The methodological error is this: social psychological theories are descriptive, while Bayesian probability is prescriptive, it's an epistemic optimum.
You don't get to say "he reduction of implausibility to cognitive dissonance bears significant philosophical weight. It denies both Bayesian and coherentist theories of knowledge", because one is about how things are, the other about how things should be.
Sometimes the search for dissonance reduction leads to truth, and sometimes it leads away from truth. Rationality is a limiting case of dissonance reduction, but it's one impossible to specify except from within a psyche subject to the laws of cognitive dissonance. Then this problem: how do we even express the expectation that scientific theories get closer to the truth and religious theories do not?

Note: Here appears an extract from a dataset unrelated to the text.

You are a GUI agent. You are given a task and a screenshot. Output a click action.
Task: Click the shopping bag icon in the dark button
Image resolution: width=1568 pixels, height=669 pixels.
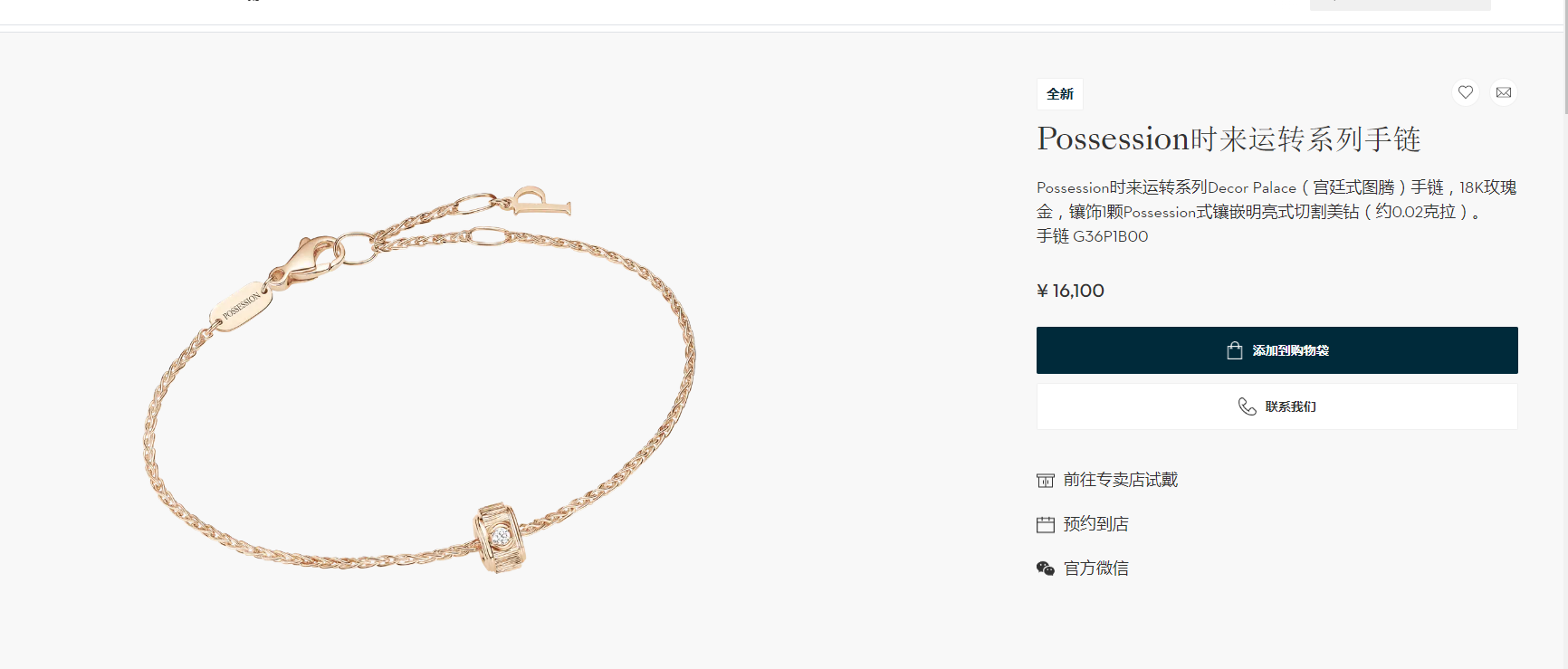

We can say that scientific theories depend on experimental and observational practices and therefore have at least the possibility of resting on actual evidence. We can say scientific theories have greater plausibility than religious theories, these both being judgments that are a product of the law of dissonance. But, counter-intuitively (at least for me), we can't say that scientific theories are more probable than religious theories. It isn't, it's important to notice, that we don't know which is more probable. Rather, the whole notion of probability as applied to theories is misbegotten. That a theory is implausible or plausible is a far-mode conclusion, and far-mode doesn't deal in the relative frequencies modeled by the probability calculus.